There are other differences. In general, the Shih et al. tree is more complicated than the Degan et al. tree, which tends to have larger monophyletic groups. I'm sure that the Martin group would attribute this to errors caused by lateral gene transfer, which they tried to control for.
It's puzzling that two highly respected groups come up with different phylogenies. This has implications when trying to decipher the origin of chloroplast genomes but that's a topic for another post.
Photo Credit: Fischerella sp. from Cyanobacteria. This is one of the new species sequenced by both groups.
1. This makes me realize that I'm relying heavily on news reports and blogs to alert me to important papers. The only journals I read are Science and Nature and I've all but given up scanning the tables of content of other journals.
Dagan, T., Roettger, M., Stucken, K., Landan, G., Koch, R., Major, P., Gould, S. B., Goremykin, V.V., Rippka, R., de Marsac, N.T., Gugger, M., Lockhart, P.J., Allen, J.F., Brune, I., Maus, I., Pühler, A. and Martin, W.A. (2013) Genomes of stigonematalean cyanobacteria (Subsection V) and the evolution of oxygenic photosynthesis from prokaryotes to plastids. Genome biology and evolution 5:31-44.
[doi: 10.1093/gbe/evs117]
Shih, P.M., Wu, D., Latifi, A., Axen, S.D., Fewer, D.P., Talla, E., Calteau, A., Cai, F., de Marsac, N.T. and Rippka, R. (2013) Improving the coverage of the cyanobacterial phylum using diversity-driven genome sequencing. Proc. Nat. Acad. Sci. (USA) 110:1053-1058. [doi: 10.1073/pnas.1217107110]
2 comments :
Larry,
How is it possible to trust neighbor-joining trees but not maximum likelihood trees? NJ is a rough estimate of a least squares fit tree, which is a maximum likelihood tree if the model of evolution you use to correct the distances is itself correct and without error. And NJ trees are known for weird artifacts if there are among-site rate differences and missing data.
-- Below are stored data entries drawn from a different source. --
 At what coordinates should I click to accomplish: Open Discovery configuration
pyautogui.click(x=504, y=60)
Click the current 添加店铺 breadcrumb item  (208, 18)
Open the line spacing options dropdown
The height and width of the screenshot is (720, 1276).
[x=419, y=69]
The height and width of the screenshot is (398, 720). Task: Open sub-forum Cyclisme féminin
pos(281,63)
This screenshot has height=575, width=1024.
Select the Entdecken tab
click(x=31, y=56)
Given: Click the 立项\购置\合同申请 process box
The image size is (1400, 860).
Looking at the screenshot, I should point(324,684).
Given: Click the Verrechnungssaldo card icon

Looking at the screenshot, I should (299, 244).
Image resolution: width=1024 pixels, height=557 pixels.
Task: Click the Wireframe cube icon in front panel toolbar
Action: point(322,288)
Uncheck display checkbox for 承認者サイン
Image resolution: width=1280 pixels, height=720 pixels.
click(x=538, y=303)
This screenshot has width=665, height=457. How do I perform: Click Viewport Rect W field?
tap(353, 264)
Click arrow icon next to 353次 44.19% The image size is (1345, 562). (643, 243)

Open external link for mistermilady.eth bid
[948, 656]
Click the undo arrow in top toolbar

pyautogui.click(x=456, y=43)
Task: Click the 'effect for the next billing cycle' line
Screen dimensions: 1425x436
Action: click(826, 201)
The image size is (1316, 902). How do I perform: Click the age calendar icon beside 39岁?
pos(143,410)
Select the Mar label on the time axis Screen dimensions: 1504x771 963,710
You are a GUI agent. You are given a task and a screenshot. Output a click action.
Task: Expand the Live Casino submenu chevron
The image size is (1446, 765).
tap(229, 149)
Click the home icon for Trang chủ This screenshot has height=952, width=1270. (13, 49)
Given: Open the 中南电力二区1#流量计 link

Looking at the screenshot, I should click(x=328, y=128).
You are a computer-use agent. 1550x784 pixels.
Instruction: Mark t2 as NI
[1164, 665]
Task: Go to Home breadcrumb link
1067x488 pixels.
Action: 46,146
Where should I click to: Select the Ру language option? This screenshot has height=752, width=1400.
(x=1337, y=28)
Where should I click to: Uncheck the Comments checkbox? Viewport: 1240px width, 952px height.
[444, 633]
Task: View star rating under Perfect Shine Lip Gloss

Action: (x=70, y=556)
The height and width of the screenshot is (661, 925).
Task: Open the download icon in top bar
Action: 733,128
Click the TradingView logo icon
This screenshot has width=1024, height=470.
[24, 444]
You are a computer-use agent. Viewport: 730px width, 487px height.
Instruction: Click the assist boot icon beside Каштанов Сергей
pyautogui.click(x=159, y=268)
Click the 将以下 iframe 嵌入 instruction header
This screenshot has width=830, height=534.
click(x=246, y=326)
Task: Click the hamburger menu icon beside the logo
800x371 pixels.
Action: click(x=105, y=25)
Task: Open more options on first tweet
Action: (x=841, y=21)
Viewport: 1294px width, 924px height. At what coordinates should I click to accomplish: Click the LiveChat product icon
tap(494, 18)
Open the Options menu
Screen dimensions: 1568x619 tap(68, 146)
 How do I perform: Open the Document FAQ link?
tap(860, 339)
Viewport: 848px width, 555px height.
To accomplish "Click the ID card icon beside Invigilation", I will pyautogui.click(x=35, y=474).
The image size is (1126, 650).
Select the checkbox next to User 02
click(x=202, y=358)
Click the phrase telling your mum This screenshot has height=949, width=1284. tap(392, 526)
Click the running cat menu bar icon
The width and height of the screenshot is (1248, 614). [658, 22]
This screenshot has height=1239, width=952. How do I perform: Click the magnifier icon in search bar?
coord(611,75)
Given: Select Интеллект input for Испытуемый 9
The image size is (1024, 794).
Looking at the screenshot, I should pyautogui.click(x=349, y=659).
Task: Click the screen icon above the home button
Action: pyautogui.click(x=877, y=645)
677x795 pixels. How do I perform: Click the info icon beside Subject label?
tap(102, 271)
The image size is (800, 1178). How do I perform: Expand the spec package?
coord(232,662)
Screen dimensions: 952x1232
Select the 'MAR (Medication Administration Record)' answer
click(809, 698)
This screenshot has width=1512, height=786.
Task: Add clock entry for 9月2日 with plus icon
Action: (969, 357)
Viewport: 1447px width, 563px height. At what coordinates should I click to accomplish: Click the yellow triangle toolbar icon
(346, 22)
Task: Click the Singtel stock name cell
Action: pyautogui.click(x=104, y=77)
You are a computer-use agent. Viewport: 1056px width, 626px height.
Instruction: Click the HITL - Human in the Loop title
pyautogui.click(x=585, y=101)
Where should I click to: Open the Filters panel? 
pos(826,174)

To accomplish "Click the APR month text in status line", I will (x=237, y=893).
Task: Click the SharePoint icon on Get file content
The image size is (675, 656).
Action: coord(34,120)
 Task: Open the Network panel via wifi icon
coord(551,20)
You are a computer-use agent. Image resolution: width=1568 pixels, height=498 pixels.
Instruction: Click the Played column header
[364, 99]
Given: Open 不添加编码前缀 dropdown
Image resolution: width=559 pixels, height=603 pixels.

One possible explanation for differences among trees is taxon sampling. It might be biased in some way in one or more of the studies, or -- my personal favorite -- dense taxon sampling commonly gives an improved estimate of phylogeny, making the Shih et al. tree a better candidate. Horizontal transfer might be a problem, and there are ways to test for that; I recommend gene-jackknifing as a start.
Curious. The phylogeny of the Alphaproteobacteria (where the mitochondria originated from) has been highly problematic due to many members having a tendency to streamline their genome with a high degree of horizontal gene transfer: a streamlined genome may have allowed the protomitochondrion to form its symbiosys, but it is also problematic when genes are hastily concatenated en mass. I wonder if something similar is going on with cyanobacterial phylogeny, the living relatives of other organelle.